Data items
>>>

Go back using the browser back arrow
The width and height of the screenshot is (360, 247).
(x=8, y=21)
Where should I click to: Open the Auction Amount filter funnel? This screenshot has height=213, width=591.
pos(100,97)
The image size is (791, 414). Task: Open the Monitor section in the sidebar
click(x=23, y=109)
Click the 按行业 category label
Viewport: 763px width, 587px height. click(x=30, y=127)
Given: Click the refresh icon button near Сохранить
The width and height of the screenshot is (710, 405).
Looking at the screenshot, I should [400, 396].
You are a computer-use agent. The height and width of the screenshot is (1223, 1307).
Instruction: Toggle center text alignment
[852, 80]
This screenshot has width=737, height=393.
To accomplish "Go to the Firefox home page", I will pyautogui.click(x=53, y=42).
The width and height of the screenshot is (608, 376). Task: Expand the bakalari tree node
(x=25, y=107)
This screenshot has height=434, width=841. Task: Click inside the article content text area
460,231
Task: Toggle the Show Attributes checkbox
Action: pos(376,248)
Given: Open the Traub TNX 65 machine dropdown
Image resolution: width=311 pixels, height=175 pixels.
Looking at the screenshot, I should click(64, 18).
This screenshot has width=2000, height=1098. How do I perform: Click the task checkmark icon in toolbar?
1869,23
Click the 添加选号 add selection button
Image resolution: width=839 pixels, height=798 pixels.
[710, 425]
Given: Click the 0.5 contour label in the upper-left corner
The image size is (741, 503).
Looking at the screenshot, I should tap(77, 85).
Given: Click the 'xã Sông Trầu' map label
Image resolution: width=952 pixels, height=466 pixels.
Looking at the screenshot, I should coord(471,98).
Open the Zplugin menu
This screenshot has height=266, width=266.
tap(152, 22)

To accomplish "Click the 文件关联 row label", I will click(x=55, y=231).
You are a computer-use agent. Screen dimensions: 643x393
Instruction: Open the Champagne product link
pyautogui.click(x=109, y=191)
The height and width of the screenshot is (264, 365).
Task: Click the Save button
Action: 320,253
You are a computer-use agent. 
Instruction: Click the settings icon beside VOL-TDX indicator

<<<

- Task requirements:
Copy every record above word for word, keeping each line as it stands.

- Task response:
Go back using the browser back arrow
The width and height of the screenshot is (360, 247).
(x=8, y=21)
Where should I click to: Open the Auction Amount filter funnel? This screenshot has height=213, width=591.
pos(100,97)
The image size is (791, 414). Task: Open the Monitor section in the sidebar
click(x=23, y=109)
Click the 按行业 category label
Viewport: 763px width, 587px height. click(x=30, y=127)
Given: Click the refresh icon button near Сохранить
The width and height of the screenshot is (710, 405).
Looking at the screenshot, I should [400, 396].
You are a computer-use agent. The height and width of the screenshot is (1223, 1307).
Instruction: Toggle center text alignment
[852, 80]
This screenshot has width=737, height=393.
To accomplish "Go to the Firefox home page", I will pyautogui.click(x=53, y=42).
The width and height of the screenshot is (608, 376). Task: Expand the bakalari tree node
(x=25, y=107)
This screenshot has height=434, width=841. Task: Click inside the article content text area
460,231
Task: Toggle the Show Attributes checkbox
Action: pos(376,248)
Given: Open the Traub TNX 65 machine dropdown
Image resolution: width=311 pixels, height=175 pixels.
Looking at the screenshot, I should click(64, 18).
This screenshot has width=2000, height=1098. How do I perform: Click the task checkmark icon in toolbar?
1869,23
Click the 添加选号 add selection button
Image resolution: width=839 pixels, height=798 pixels.
[710, 425]
Given: Click the 0.5 contour label in the upper-left corner
The image size is (741, 503).
Looking at the screenshot, I should tap(77, 85).
Given: Click the 'xã Sông Trầu' map label
Image resolution: width=952 pixels, height=466 pixels.
Looking at the screenshot, I should coord(471,98).
Open the Zplugin menu
This screenshot has height=266, width=266.
tap(152, 22)

To accomplish "Click the 文件关联 row label", I will click(x=55, y=231).
You are a computer-use agent. Screen dimensions: 643x393
Instruction: Open the Champagne product link
pyautogui.click(x=109, y=191)
The height and width of the screenshot is (264, 365).
Task: Click the Save button
Action: 320,253
You are a computer-use agent. 
Instruction: Click the settings icon beside VOL-TDX indicator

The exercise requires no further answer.